| YOUR INSTRUCTIONS |
The records below are to be duplicated character for character.

| EXERCISE INPUT |
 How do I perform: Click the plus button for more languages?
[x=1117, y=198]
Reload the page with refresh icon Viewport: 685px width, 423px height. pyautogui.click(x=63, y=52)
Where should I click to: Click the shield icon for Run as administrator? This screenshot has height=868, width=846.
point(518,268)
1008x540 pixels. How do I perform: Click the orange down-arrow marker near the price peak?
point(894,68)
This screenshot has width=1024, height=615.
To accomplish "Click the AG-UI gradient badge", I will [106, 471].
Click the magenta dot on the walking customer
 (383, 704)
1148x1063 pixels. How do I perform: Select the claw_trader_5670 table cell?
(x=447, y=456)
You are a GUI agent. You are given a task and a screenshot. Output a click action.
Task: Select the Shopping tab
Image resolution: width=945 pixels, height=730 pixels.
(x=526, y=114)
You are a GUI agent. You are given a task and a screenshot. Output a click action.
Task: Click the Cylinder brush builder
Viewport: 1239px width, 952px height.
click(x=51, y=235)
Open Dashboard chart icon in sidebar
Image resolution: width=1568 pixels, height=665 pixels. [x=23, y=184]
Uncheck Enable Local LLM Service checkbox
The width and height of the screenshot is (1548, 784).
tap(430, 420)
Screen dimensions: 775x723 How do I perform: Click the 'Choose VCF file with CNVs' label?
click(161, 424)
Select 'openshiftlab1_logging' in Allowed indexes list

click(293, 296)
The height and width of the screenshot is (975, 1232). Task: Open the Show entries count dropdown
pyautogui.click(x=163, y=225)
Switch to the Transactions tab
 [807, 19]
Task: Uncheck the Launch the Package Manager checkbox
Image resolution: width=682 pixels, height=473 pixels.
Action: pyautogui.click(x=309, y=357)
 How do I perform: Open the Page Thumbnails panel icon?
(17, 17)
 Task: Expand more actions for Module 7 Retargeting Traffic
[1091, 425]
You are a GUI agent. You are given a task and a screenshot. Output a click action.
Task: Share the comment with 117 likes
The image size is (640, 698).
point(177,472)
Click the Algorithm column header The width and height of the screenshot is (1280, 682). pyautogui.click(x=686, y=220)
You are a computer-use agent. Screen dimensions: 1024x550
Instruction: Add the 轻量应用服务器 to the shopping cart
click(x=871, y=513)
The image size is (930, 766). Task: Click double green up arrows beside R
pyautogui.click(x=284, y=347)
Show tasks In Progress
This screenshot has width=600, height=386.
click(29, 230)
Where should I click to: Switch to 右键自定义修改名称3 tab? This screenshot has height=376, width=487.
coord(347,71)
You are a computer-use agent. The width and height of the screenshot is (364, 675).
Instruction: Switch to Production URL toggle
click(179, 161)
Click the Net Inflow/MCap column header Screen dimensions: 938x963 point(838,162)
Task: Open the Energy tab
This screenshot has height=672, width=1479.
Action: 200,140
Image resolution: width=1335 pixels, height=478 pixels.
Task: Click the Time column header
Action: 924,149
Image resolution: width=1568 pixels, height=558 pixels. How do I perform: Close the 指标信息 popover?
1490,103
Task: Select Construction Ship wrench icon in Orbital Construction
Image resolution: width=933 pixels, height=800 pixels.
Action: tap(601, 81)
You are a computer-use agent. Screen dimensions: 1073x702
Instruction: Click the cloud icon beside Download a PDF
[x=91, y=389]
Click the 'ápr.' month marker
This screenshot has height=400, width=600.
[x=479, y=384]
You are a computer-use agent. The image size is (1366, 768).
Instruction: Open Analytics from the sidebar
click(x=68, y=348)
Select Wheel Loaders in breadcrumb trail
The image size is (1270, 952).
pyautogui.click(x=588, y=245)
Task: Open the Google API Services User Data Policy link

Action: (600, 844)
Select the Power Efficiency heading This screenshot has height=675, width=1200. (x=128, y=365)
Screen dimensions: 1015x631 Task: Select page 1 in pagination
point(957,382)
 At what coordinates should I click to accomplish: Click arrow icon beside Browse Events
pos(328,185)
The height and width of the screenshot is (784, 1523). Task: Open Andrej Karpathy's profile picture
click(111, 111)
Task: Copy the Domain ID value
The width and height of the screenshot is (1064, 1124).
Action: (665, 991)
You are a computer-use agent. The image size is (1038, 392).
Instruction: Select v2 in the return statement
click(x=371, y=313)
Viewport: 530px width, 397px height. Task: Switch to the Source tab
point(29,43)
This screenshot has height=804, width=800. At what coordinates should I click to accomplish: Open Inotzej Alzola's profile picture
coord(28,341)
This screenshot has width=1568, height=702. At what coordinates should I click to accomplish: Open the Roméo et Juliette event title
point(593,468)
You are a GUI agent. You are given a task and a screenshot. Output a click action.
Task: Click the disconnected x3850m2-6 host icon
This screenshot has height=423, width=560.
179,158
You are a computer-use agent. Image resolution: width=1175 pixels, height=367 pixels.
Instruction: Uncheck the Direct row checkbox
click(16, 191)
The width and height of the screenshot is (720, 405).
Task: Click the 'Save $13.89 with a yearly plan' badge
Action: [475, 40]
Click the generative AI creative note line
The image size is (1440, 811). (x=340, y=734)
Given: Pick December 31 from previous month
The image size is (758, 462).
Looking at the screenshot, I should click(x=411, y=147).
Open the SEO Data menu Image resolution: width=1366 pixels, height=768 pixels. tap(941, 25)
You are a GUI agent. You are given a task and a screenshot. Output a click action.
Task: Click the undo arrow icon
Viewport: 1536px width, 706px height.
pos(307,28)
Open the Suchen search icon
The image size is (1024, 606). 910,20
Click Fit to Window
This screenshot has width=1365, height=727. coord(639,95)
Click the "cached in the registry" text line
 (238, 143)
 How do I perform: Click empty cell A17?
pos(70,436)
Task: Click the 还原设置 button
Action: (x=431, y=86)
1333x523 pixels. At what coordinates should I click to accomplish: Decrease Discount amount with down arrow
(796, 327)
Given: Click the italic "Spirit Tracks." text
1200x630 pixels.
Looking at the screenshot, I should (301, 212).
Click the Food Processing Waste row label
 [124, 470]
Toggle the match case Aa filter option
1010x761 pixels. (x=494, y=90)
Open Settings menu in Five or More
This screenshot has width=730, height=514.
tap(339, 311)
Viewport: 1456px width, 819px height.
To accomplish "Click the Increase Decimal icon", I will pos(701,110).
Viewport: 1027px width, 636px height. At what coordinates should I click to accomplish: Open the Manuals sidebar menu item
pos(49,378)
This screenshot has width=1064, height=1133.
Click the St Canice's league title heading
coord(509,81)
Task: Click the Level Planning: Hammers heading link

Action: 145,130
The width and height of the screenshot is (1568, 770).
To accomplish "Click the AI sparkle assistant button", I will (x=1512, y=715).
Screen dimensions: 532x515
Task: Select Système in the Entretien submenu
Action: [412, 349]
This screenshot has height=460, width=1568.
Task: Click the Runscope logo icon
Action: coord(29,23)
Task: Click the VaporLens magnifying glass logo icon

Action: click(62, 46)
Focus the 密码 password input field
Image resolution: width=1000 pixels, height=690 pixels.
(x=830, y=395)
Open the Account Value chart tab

| RESULT FOR THIS TASK |
 How do I perform: Click the plus button for more languages?
[x=1117, y=198]
Reload the page with refresh icon Viewport: 685px width, 423px height. pyautogui.click(x=63, y=52)
Where should I click to: Click the shield icon for Run as administrator? This screenshot has height=868, width=846.
point(518,268)
1008x540 pixels. How do I perform: Click the orange down-arrow marker near the price peak?
point(894,68)
This screenshot has width=1024, height=615.
To accomplish "Click the AG-UI gradient badge", I will [106, 471].
Click the magenta dot on the walking customer
 (383, 704)
1148x1063 pixels. How do I perform: Select the claw_trader_5670 table cell?
(x=447, y=456)
You are a GUI agent. You are given a task and a screenshot. Output a click action.
Task: Select the Shopping tab
Image resolution: width=945 pixels, height=730 pixels.
(x=526, y=114)
You are a GUI agent. You are given a task and a screenshot. Output a click action.
Task: Click the Cylinder brush builder
Viewport: 1239px width, 952px height.
click(x=51, y=235)
Open Dashboard chart icon in sidebar
Image resolution: width=1568 pixels, height=665 pixels. [x=23, y=184]
Uncheck Enable Local LLM Service checkbox
The width and height of the screenshot is (1548, 784).
tap(430, 420)
Screen dimensions: 775x723 How do I perform: Click the 'Choose VCF file with CNVs' label?
click(161, 424)
Select 'openshiftlab1_logging' in Allowed indexes list

click(293, 296)
The height and width of the screenshot is (975, 1232). Task: Open the Show entries count dropdown
pyautogui.click(x=163, y=225)
Switch to the Transactions tab
 [807, 19]
Task: Uncheck the Launch the Package Manager checkbox
Image resolution: width=682 pixels, height=473 pixels.
Action: pyautogui.click(x=309, y=357)
 How do I perform: Open the Page Thumbnails panel icon?
(17, 17)
 Task: Expand more actions for Module 7 Retargeting Traffic
[1091, 425]
You are a GUI agent. You are given a task and a screenshot. Output a click action.
Task: Share the comment with 117 likes
The image size is (640, 698).
point(177,472)
Click the Algorithm column header The width and height of the screenshot is (1280, 682). pyautogui.click(x=686, y=220)
You are a computer-use agent. Screen dimensions: 1024x550
Instruction: Add the 轻量应用服务器 to the shopping cart
click(x=871, y=513)
The image size is (930, 766). Task: Click double green up arrows beside R
pyautogui.click(x=284, y=347)
Show tasks In Progress
This screenshot has width=600, height=386.
click(29, 230)
Where should I click to: Switch to 右键自定义修改名称3 tab? This screenshot has height=376, width=487.
coord(347,71)
You are a computer-use agent. The width and height of the screenshot is (364, 675).
Instruction: Switch to Production URL toggle
click(179, 161)
Click the Net Inflow/MCap column header Screen dimensions: 938x963 point(838,162)
Task: Open the Energy tab
This screenshot has height=672, width=1479.
Action: 200,140
Image resolution: width=1335 pixels, height=478 pixels.
Task: Click the Time column header
Action: 924,149
Image resolution: width=1568 pixels, height=558 pixels. How do I perform: Close the 指标信息 popover?
1490,103
Task: Select Construction Ship wrench icon in Orbital Construction
Image resolution: width=933 pixels, height=800 pixels.
Action: tap(601, 81)
You are a computer-use agent. Screen dimensions: 1073x702
Instruction: Click the cloud icon beside Download a PDF
[x=91, y=389]
Click the 'ápr.' month marker
This screenshot has height=400, width=600.
[x=479, y=384]
You are a computer-use agent. The image size is (1366, 768).
Instruction: Open Analytics from the sidebar
click(x=68, y=348)
Select Wheel Loaders in breadcrumb trail
The image size is (1270, 952).
pyautogui.click(x=588, y=245)
Task: Open the Google API Services User Data Policy link

Action: (600, 844)
Select the Power Efficiency heading This screenshot has height=675, width=1200. (x=128, y=365)
Screen dimensions: 1015x631 Task: Select page 1 in pagination
point(957,382)
 At what coordinates should I click to accomplish: Click arrow icon beside Browse Events
pos(328,185)
The height and width of the screenshot is (784, 1523). Task: Open Andrej Karpathy's profile picture
click(111, 111)
Task: Copy the Domain ID value
The width and height of the screenshot is (1064, 1124).
Action: (665, 991)
You are a computer-use agent. The image size is (1038, 392).
Instruction: Select v2 in the return statement
click(x=371, y=313)
Viewport: 530px width, 397px height. Task: Switch to the Source tab
point(29,43)
This screenshot has height=804, width=800. At what coordinates should I click to accomplish: Open Inotzej Alzola's profile picture
coord(28,341)
This screenshot has width=1568, height=702. At what coordinates should I click to accomplish: Open the Roméo et Juliette event title
point(593,468)
You are a GUI agent. You are given a task and a screenshot. Output a click action.
Task: Click the disconnected x3850m2-6 host icon
This screenshot has height=423, width=560.
179,158
You are a computer-use agent. Image resolution: width=1175 pixels, height=367 pixels.
Instruction: Uncheck the Direct row checkbox
click(16, 191)
The width and height of the screenshot is (720, 405).
Task: Click the 'Save $13.89 with a yearly plan' badge
Action: [475, 40]
Click the generative AI creative note line
The image size is (1440, 811). (x=340, y=734)
Given: Pick December 31 from previous month
The image size is (758, 462).
Looking at the screenshot, I should click(x=411, y=147).
Open the SEO Data menu Image resolution: width=1366 pixels, height=768 pixels. tap(941, 25)
You are a GUI agent. You are given a task and a screenshot. Output a click action.
Task: Click the undo arrow icon
Viewport: 1536px width, 706px height.
pos(307,28)
Open the Suchen search icon
The image size is (1024, 606). 910,20
Click Fit to Window
This screenshot has width=1365, height=727. coord(639,95)
Click the "cached in the registry" text line
 (238, 143)
 How do I perform: Click empty cell A17?
pos(70,436)
Task: Click the 还原设置 button
Action: (x=431, y=86)
1333x523 pixels. At what coordinates should I click to accomplish: Decrease Discount amount with down arrow
(796, 327)
Given: Click the italic "Spirit Tracks." text
1200x630 pixels.
Looking at the screenshot, I should (301, 212).
Click the Food Processing Waste row label
 [124, 470]
Toggle the match case Aa filter option
1010x761 pixels. (x=494, y=90)
Open Settings menu in Five or More
This screenshot has width=730, height=514.
tap(339, 311)
Viewport: 1456px width, 819px height.
To accomplish "Click the Increase Decimal icon", I will pos(701,110).
Viewport: 1027px width, 636px height. At what coordinates should I click to accomplish: Open the Manuals sidebar menu item
pos(49,378)
This screenshot has width=1064, height=1133.
Click the St Canice's league title heading
coord(509,81)
Task: Click the Level Planning: Hammers heading link

Action: 145,130
The width and height of the screenshot is (1568, 770).
To accomplish "Click the AI sparkle assistant button", I will (x=1512, y=715).
Screen dimensions: 532x515
Task: Select Système in the Entretien submenu
Action: [412, 349]
This screenshot has height=460, width=1568.
Task: Click the Runscope logo icon
Action: coord(29,23)
Task: Click the VaporLens magnifying glass logo icon

Action: click(62, 46)
Focus the 密码 password input field
Image resolution: width=1000 pixels, height=690 pixels.
(x=830, y=395)
Open the Account Value chart tab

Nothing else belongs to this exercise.